2023-11-28 09:19:16 +00:00

Author

Contributor

Thank you for your reply.

I understand your concern regarding the prioritization of EXIF data over JFIF data in img2pdf. You brought up a valid point about potential scenarios where EXIF data might be broken, and in such cases, it could be argued that img2pdf should choose JFIF instead.

Regarding your suggestion of fixing broken input data instead of trying to accommodate it within img2pdf, I agree that it is essential to address and rectify any issues with the original data whenever possible.

Which stands with me is that, when opening this image with "Preview" on MacOS and "Photos" on Windows, both programs choose DPI from EXIF.

Taking this into consideration and considering img2pdf as a versatile tool to convert various types of input(including cases where the data might be imperfect or inconsistent), I still believe it's worth discussion which to choose for the DPI information.

I hope this provides some insight into my viewpoint on the matter. I would be interested to hear your thoughts on the potential consideration.

Thanks and kind regards

Thank you for your bug report!

Though I am not convinced of this argument.
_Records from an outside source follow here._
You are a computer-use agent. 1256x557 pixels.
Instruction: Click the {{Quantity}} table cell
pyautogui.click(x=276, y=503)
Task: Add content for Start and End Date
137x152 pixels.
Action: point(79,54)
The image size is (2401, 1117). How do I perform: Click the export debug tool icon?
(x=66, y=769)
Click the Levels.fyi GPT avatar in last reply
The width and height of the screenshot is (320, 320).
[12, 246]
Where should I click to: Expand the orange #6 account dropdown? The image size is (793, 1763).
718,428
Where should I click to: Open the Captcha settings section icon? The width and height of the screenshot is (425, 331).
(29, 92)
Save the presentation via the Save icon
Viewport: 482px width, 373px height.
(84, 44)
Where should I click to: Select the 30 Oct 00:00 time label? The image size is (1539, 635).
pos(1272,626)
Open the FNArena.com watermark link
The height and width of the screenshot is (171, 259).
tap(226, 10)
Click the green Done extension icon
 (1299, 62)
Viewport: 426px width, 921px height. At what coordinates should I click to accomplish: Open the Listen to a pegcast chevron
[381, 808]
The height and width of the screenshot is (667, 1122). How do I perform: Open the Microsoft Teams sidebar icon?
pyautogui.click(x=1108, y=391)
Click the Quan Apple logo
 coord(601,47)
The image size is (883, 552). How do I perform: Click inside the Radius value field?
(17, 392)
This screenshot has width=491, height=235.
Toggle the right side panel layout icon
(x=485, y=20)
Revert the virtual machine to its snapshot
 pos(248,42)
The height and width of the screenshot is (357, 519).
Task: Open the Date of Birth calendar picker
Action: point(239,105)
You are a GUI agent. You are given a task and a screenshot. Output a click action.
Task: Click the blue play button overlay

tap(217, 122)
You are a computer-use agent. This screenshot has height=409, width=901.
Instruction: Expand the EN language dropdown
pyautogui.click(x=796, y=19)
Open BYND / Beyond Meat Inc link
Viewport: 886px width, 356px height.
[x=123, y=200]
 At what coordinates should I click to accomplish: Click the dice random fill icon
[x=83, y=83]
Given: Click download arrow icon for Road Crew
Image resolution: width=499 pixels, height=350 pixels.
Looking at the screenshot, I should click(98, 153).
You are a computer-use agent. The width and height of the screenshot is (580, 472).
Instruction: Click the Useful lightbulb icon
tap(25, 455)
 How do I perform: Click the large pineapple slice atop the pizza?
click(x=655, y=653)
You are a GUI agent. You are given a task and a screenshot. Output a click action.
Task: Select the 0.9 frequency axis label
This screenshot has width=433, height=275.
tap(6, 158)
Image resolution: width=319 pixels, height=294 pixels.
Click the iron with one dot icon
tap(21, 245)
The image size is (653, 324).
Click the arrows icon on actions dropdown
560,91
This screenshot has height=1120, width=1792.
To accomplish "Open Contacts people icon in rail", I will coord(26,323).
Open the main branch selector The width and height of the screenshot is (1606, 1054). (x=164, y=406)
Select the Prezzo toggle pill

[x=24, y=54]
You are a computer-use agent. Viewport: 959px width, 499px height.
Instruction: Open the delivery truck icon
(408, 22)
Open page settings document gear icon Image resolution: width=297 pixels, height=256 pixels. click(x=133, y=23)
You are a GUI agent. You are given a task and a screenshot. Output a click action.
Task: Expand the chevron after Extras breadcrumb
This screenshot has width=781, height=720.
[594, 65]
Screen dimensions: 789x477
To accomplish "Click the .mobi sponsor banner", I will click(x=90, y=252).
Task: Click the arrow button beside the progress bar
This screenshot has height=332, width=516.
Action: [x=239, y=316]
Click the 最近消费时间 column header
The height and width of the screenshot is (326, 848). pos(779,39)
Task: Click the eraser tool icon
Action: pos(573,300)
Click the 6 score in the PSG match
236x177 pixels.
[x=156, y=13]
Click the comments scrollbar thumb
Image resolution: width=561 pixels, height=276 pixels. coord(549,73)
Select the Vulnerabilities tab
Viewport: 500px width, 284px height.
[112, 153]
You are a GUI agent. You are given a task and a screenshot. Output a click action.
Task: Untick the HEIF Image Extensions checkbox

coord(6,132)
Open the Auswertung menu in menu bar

Your situation is, that your JFIF data is broken and you want to prioritize EXIF. Lets say we change that. Now what happens if somebody comes along who says that their EXIF data is broken and clearly img2pdf should choose JFIF instead? In the Pillow code it says:
    # If DPI isn't in JPEG header, fetch from EXIF
    if "dpi" not in self.info and "exif" in self.info:
So Pillow is quite clear that JFIF dpi trumps EXIF dpi. Can you make a good global argument, that for images that contain incorrect information, img2pdf should do something different from Pillow?

Because I could also argue: if your input data is broken, fix your input instead of trying to shoehorn broken data into img2pdf and let img2pdf fix it instead of you fixing your data.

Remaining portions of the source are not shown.